Kemudian yang dihadapi oleh Khalifah Abu Bakar adalah para kaum muslim yang masih lemah iannya. Tidak sedikit orang islam yang masih lemah imannya justru murtad keluar dari ajaran islam. Mereka berpikir perjanjian yang telah terjadi dengan Nabi Muhammad dianggap telah selesai secara otomatis seiring dengan meninggalnya Nabi Muhammad.
Mereka melakukan gerakan pengingkaran terhadap islam. Secara politis mereka telah melakukan pembangkangan terhadap lembaga khalifah. Khalifah kemudian melancarkan operasi pembersihan terhadap mereka. Mula-mula hal itu dimaksudkan sebagai tekanan untuk mengajak mereka kembali ke jalan yang benar, lalu berkembang menjadi perang merebut kemenangan. Tindakan pembersihan juga dilakkan untuk menumpas nabi-nabi palsu dan orang-orang yang enggan membayar zakat.[13]
Khalifah Abu Bakar menjadi khalifah sekitar 2 tahun. Beliau meninggal pada usia 63 tahun, setelah sebelumnya 15 hari terbaring sakit.
            Umar bin Khatab
            Sebelum meninggal, khalifah Abu Bakar telah menunjuk Umar sebagai penerusnya. Meskipun proses pengangkatan Umar sebagai khalifah adalah hal baru, namun tetap sebenarnya proses pemilihan Umar dilakukan secara demokratis dan musyawarah, dengan usulan Abu Bakar kemudian diteruskan kepada rakyat.
            Ketika para pembangkang di dalam negeri telah dikikis habis oleh Khalifah Abu Bakar, dan era penaklukan militer telah dimulai maka Khalifah Umar menganggap bahwa tugas pertamanya adalah mensukseskan ekspedisi yang dirintis oleh pendahulunya.
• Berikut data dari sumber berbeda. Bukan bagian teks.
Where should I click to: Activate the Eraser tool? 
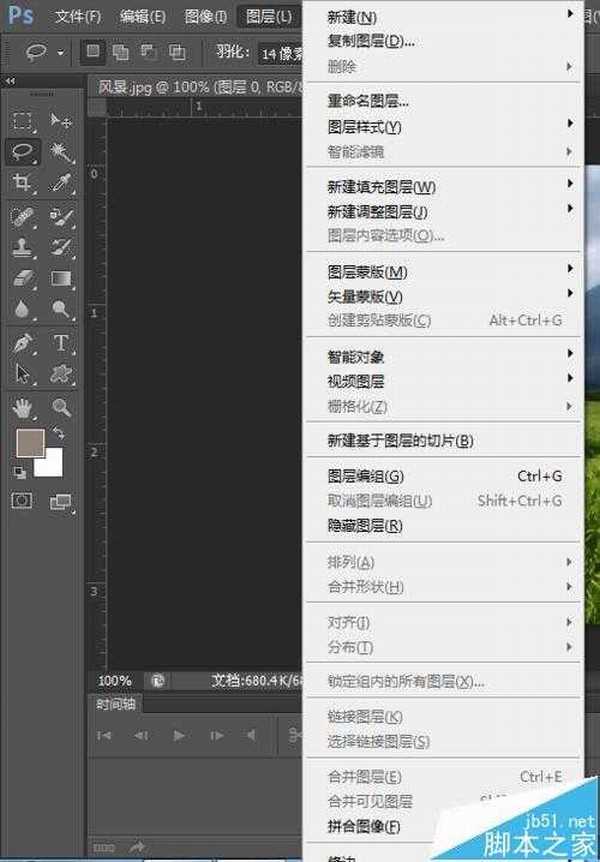[x=23, y=277]
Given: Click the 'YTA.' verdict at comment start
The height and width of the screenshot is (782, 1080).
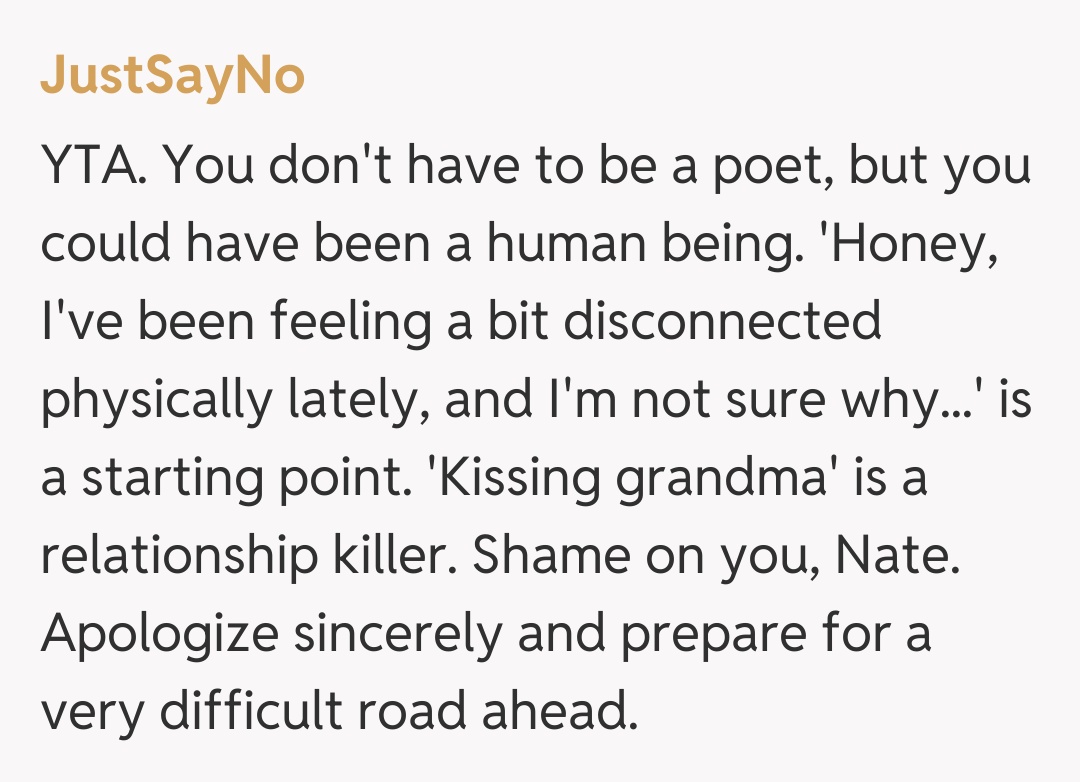Looking at the screenshot, I should pos(96,167).
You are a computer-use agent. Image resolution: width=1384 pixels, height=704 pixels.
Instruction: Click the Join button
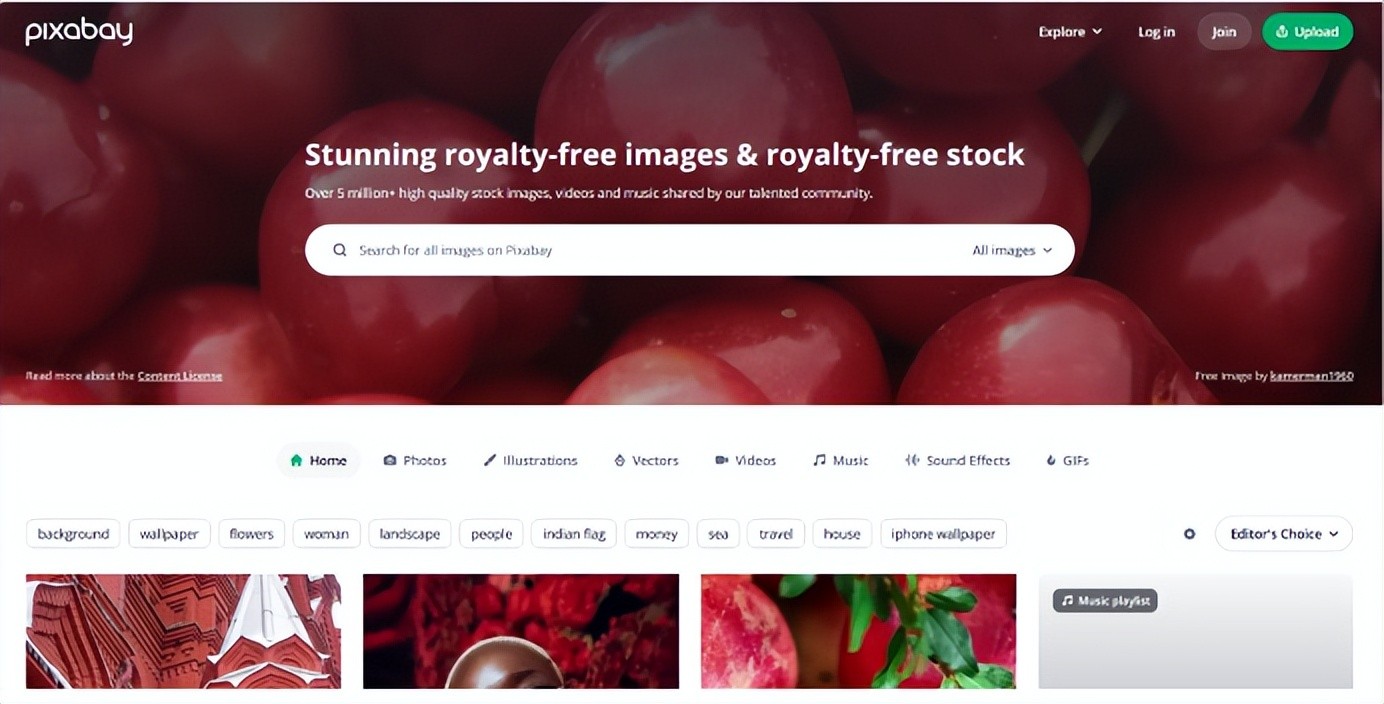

Belum genap satu tahun memerintah, Umar berhasil memperluas wilayah kekuasaan dengan menundukkan Damaskus yang merupakan ibu kota Syiria pada tahun 635 M. Setelah pertempuran hebat di lembah Yarmuk di sebeah timur anak sungai Yordania, pasukan Romawi yang terkenal kua itu tunduk kepada pasukan-pasukan Islam.[14]
            Khalifah Umar berhasil memperluas wilayah kekuasaan ke Syiria dan Mesir dengan pusat kekuasaan Islam di Madinah. Khalifah Umar berhasil membuat dasar-dasar pemerintahan yang handal. Khalifah Umar juga menerapkan prinsip Demokrasi dalam pemerintahannya.
            Khalimah Umar memimpin selama sekitar 6 tahun. Khalifah Umar meninggal dengan cara yang tragis dengan ditikam oleh budak bangsa Persia saat Khalifah Umar ingin menunaikan shalat Subuh di masjid Nabawi. Dari pembaringannya Khalifah Umar mengankat “Syura” (Komisi pemilih) yang akan meneruskan kekhalifahannya. Kemudian Khalifah Umar meniggal 3 hari setelah beliau ditikam.
            Ustman Bin Affan
            Khalifah Umar membentuk sebuah komisi yang terdiri dari enam orang calon, dengan perintah memiih salah seorang dari mereka untuk diangkat menjadi khalifah baru. Diantara calon-calon yang ada, Khalifah Ustman bersaing ketat dengan Ali. Namun kemudian sidang Syura akhirnya memberi mandat kepada Ustman Bin Affan sebagai Khalifah selanjutnya.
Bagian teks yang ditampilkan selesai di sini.